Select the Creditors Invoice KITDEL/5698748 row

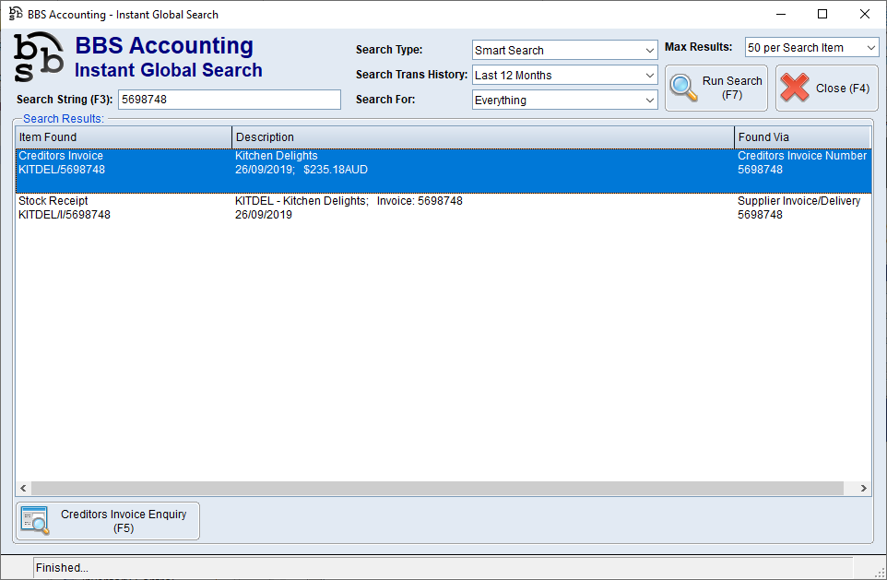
---
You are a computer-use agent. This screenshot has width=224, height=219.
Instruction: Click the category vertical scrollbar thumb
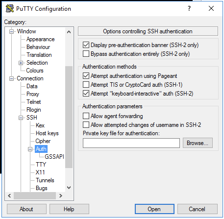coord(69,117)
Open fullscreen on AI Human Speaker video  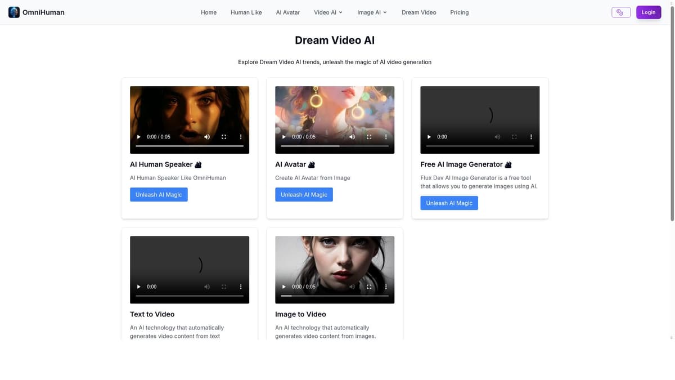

WHAT IS EXPECTED: List every line in the records above that contains the word "This".

ANSWER TO THE PROBLEM:
You are a computer-use agent. This screenshot has width=224, height=219.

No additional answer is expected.